In this talk, Evans will present recent work on defining and measuring “truthfulness” in the context of large language models, including their calibration, and their ability to forecast world events. These topics will be considered in relation to the reduction of epistemic harms from AI and the problem of value alignment in the context of artificial general intelligence.
Talk title:
“Truthful language models and AI alignment”
Abstract:
Like it or not, language models will play an increasingly central role in how people learn about the world and communicate to others. This poses a challenge. Can we create models that are factually accurate, calibrated (e.g., avoiding overconfidence), and reliably non-manipulative? This kind of model would help individuals and society to form more accurate beliefs and to avoid misinformation. It would also have the potential to help with the problem of AGI alignment or AGI risk (Bostrom 2015, Russell 2019).
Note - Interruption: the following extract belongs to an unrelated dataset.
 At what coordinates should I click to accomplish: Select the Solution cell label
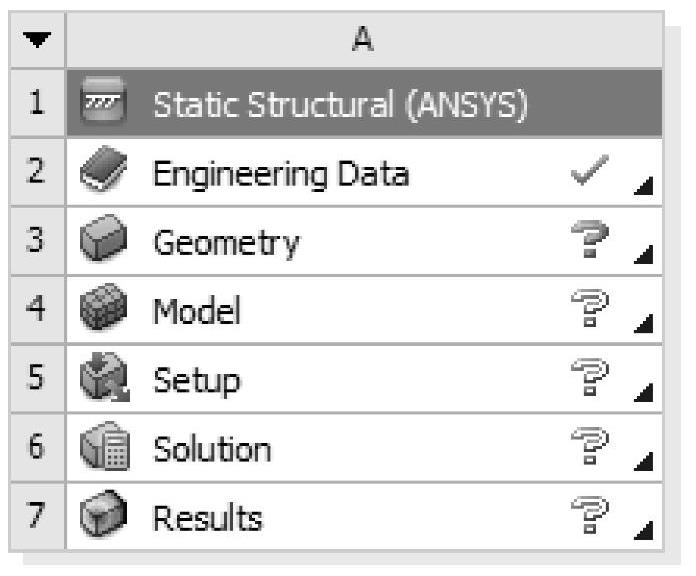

I will present recent work on defining and measuring "truthfulness" for language models, on calibration, and on using models to forecast world events. I will discuss connections to reducing epistemic harms from AI and to the problem of AGI alignment.
Recommended readings:
O. Evans, et. al., “Truthful AI: Developing and governing AI that does not lie,” arXiv preprint, 2021.
S. Lin, J. Hilton, O. Evans, “TruthfulQA: Measuring How Models Mimic Human Falsehoods,” arXiv preprint, 2021.
A. Zou, et. al., “Forecasting Future World Events with Neural Networks,” arXiv preprint, 2022.
About Owain Evans
Owain Evans is a research associate at the Future of Humanity Institute at Oxford University. His research interests are in AI safety and the future of AI. He received his PhD from MIT. In 2019, he was a visiting scholar in the CHAI group at UC Berkeley. He is on the board of directors at Ought, a non-profit lab that created the AI research assistant Elicit. He has worked on preference learning, reinforcement learning, forecasting, and philosophical questions relating to AI. His recent work aims to understand truthfulness and honesty for AI models.
About the SRI Seminar Series
The SRI Seminar Series brings together the Schwartz Reisman community and beyond for a robust exchange of ideas that advance scholarship at the intersection of technology and society. Seminars are led by a leading or emerging scholar and feature extensive discussion.
Each week, a featured speaker will present for 45 minutes, followed by an open discussion. Registered attendees will be emailed a Zoom link before the event begins. The event will be recorded and posted online.